*** Page excerpt ***

Housing starts remain lower than the market demands and student loan debt continues to keep interested buyers in the rental market. Half of those surveyed indicated that student loan debt restricted their ability to save for a down payment or a home purchase, and one quarter carry student loan debt of around $28,000 while 40 percent carry a median of $30,000 in student loan debt.

“Even with a thriving economy and an abundance of job opportunities in many markets, monthly student loan payments coupled with sky-high rents and rising home prices make it exceedingly difficult for potential buyers to put aside savings for a down payment,” said Yun.

The average size of a down payment rose to 13 percent in 2018 (up from 10 percent last year, and the highest since 2005), with first time buyers putting down a median 7.0 percent (up from 5.0 percent last year), the highest since 1997.

Most buyers (58 percent) cite personal savings as their primary source of a down payment, and 24 percent of first time buyers were the most likely to use a gift from a friend or relative (24 percent).

*** Supplied information ***

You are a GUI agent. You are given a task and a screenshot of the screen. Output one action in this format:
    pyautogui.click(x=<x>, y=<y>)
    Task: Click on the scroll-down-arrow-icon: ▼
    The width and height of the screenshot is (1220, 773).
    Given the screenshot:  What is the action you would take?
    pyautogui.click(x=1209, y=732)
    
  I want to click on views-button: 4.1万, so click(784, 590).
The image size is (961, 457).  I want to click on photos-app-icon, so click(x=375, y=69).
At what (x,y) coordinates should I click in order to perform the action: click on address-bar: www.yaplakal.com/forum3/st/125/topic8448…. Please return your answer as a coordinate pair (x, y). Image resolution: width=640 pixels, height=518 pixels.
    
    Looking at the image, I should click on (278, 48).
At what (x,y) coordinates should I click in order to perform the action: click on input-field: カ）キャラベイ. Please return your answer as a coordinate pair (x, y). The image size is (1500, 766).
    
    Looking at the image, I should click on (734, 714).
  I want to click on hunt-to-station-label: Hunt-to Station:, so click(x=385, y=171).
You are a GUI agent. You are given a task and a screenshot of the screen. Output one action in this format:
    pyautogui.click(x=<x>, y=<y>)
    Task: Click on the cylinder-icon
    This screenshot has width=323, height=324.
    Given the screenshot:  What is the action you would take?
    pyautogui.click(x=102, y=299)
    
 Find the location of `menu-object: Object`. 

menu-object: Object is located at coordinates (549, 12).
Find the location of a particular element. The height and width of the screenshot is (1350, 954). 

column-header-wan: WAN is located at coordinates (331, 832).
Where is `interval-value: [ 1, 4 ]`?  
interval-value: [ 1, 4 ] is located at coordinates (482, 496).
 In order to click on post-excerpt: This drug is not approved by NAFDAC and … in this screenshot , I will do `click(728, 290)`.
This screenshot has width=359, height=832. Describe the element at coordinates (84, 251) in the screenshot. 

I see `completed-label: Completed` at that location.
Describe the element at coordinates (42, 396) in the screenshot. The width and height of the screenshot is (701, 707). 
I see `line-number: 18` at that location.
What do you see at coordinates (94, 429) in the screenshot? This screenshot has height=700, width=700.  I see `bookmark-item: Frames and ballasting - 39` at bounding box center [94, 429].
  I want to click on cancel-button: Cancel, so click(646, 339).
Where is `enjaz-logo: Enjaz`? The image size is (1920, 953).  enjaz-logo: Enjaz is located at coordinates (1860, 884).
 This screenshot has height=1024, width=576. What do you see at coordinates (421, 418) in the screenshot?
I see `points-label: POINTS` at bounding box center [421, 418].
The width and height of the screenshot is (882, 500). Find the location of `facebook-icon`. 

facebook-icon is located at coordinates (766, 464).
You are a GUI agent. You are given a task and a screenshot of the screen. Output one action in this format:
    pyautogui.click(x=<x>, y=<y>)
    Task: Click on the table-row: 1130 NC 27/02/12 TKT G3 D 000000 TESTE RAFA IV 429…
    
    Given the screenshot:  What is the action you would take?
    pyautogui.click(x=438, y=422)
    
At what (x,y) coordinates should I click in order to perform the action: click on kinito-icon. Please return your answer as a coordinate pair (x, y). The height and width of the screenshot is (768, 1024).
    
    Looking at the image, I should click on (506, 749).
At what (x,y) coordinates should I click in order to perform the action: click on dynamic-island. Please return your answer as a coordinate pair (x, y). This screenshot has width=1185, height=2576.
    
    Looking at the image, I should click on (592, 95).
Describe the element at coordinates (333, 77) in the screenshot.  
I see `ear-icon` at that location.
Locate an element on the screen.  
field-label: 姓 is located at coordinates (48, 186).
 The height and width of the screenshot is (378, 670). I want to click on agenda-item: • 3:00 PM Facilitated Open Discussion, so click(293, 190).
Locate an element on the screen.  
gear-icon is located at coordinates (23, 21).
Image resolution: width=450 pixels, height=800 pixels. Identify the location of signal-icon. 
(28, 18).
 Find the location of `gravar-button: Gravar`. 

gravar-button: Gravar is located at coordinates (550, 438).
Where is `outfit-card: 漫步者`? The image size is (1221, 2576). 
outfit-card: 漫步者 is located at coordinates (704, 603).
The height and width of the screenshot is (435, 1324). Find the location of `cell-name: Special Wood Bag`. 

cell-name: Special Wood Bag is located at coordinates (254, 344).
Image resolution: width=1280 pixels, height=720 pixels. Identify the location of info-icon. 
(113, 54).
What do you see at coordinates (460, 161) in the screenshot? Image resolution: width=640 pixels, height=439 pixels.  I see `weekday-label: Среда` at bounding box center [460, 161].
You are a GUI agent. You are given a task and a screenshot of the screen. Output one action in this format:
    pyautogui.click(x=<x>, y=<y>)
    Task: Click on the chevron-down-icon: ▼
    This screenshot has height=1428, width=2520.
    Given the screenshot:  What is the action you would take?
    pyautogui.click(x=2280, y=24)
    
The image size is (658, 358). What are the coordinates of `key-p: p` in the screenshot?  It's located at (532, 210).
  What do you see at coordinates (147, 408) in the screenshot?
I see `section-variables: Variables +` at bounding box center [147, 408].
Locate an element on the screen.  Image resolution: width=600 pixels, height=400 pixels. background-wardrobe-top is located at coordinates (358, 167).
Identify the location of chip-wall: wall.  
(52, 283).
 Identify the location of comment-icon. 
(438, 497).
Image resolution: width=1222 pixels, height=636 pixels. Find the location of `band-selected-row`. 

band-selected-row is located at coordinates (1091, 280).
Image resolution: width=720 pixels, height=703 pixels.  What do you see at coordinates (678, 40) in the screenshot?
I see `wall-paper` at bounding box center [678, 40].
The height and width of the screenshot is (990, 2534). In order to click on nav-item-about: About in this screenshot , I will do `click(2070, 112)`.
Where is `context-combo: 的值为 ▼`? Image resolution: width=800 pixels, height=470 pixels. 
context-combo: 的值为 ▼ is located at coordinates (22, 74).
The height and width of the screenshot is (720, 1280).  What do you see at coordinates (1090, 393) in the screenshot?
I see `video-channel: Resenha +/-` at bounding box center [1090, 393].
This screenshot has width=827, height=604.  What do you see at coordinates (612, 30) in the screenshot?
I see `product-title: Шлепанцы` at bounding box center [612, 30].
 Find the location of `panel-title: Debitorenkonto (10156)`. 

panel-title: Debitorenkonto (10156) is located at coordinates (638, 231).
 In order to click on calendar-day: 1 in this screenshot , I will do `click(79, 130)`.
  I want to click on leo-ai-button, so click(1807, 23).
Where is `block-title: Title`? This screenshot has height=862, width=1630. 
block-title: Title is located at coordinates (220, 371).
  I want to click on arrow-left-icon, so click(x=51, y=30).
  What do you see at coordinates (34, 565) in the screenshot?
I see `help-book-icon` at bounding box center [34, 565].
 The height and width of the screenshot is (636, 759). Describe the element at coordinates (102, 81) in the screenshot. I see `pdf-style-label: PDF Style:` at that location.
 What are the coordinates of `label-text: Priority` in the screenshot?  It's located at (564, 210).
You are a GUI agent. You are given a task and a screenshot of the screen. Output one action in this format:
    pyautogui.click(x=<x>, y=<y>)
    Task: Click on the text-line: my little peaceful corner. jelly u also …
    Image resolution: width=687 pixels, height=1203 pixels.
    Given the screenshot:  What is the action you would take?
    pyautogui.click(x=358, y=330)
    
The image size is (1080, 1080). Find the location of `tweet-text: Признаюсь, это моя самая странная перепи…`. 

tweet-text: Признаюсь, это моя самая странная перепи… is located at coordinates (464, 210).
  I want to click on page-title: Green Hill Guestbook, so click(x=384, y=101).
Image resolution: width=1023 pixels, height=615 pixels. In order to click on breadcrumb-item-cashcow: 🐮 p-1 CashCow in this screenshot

***

▸ What you need to do
**A)** Name each year written as a four-digit number in the passage on student debt and home buying.
**B)** Carry on the passage on student debt and home buying from its last sentence.

▸ Results of the exercise
**A)** 2018, 2005, 1997

**B)**
A bright spot of NAR’s newest data is that single female buyers are a “strong force in the market,” accounting for 18 percent of all buyers, the second most common buyer behind married couples (63 percent). Single male buyers account for 9.0 percent of all homebuyers, but tended to purchase more expensive homes (median price of $215,000 versus single females’ $189,000 average price).

“Low inventory, rising interest rates and student loan debt are all factors contributing to the suppression of first-time home buyers,” said Yun. “However, existing home sales data shows inventory has been rising slowly on a year-over-year basis in recent months, which may encourage more would-be buyers who were previously convinced they could not find a home to enter the market.”